Reports have surfaced of missing person flyers appearing around the city for a woman named "Courtney" and her child. But according to at least one individual who investigated the posters, the flyers aren't legitimate missing person notices at all. Instead, they may be the work of a stalker or abusive ex attempting to use public sympathy to track down someone who doesn't want to be found.

If true, it's a chilling tactic — weaponizing the community's good instincts against the very person who needs protection.

The situation has sparked real debate about what bystanders should actually do when they encounter these flyers. As one SF resident put it bluntly: "Maybe alert the police so they can contact this person putting up flyers. If they're real we should all be getting an Amber Alert message soon, right? If it's fake they can determine that."

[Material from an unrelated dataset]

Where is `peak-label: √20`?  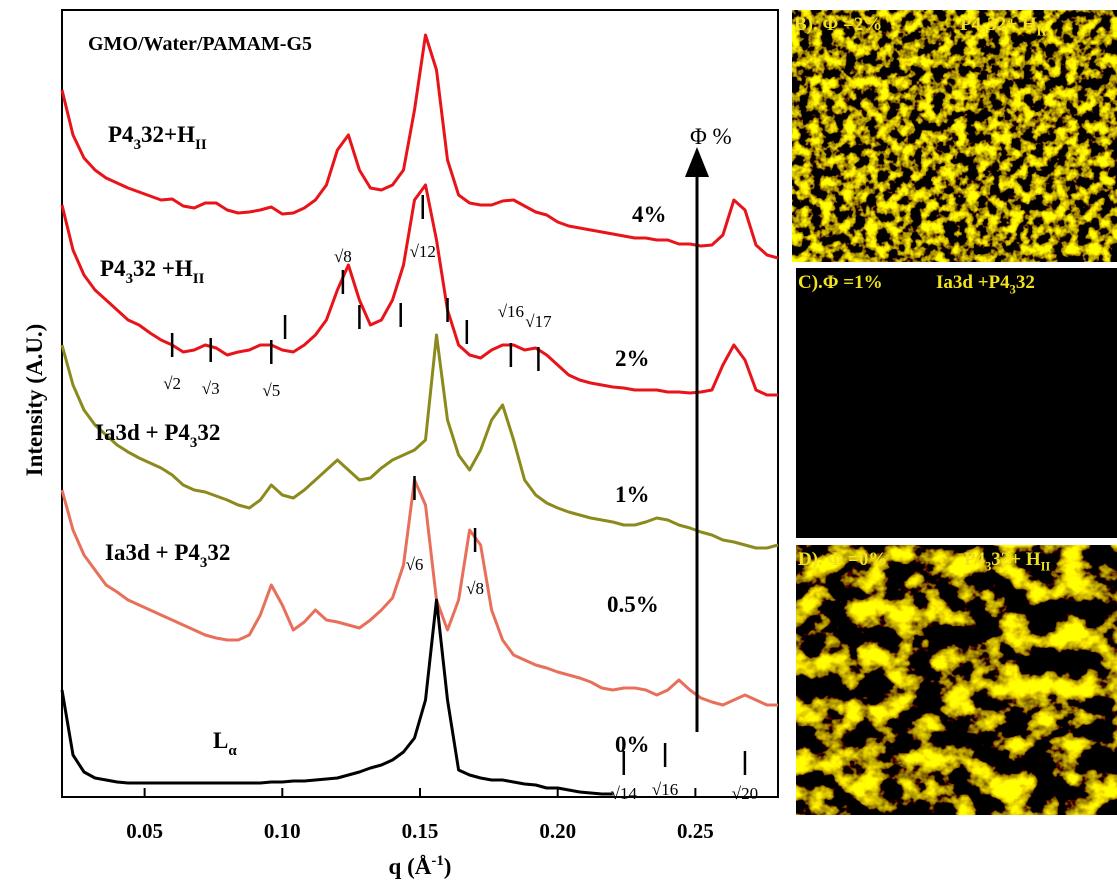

That's exactly the right instinct. Legitimate missing child cases go through law enforcement channels — Amber Alerts, SFPD bulletins, the National Center for Missing & Exploited Children. Random flyers stapled to telephone poles with no case number, no law enforcement contact info, and no official backing? That's a red flag.

But the situation also highlights a trust problem. Another local noted the inherent awkwardness: "Yeah, I'm not taking down missing child posters." And honestly? That's a reasonable gut reaction. Nobody wants to be the person who ignored a missing kid.

So here's the practical takeaway: if you see missing person flyers that don't reference any police department, case number, or official hotline, don't call the number on the flyer. Call SFPD's non-emergency line instead. Let them verify whether it's a real case. It takes two minutes and could prevent someone from being located by the exact person they're hiding from.

The instinct to help is good. But in a city where we've seen no shortage of people gaming public trust — from fake fundraisers to fraudulent nonprofits — a little healthy skepticism isn't cynicism. It's common sense.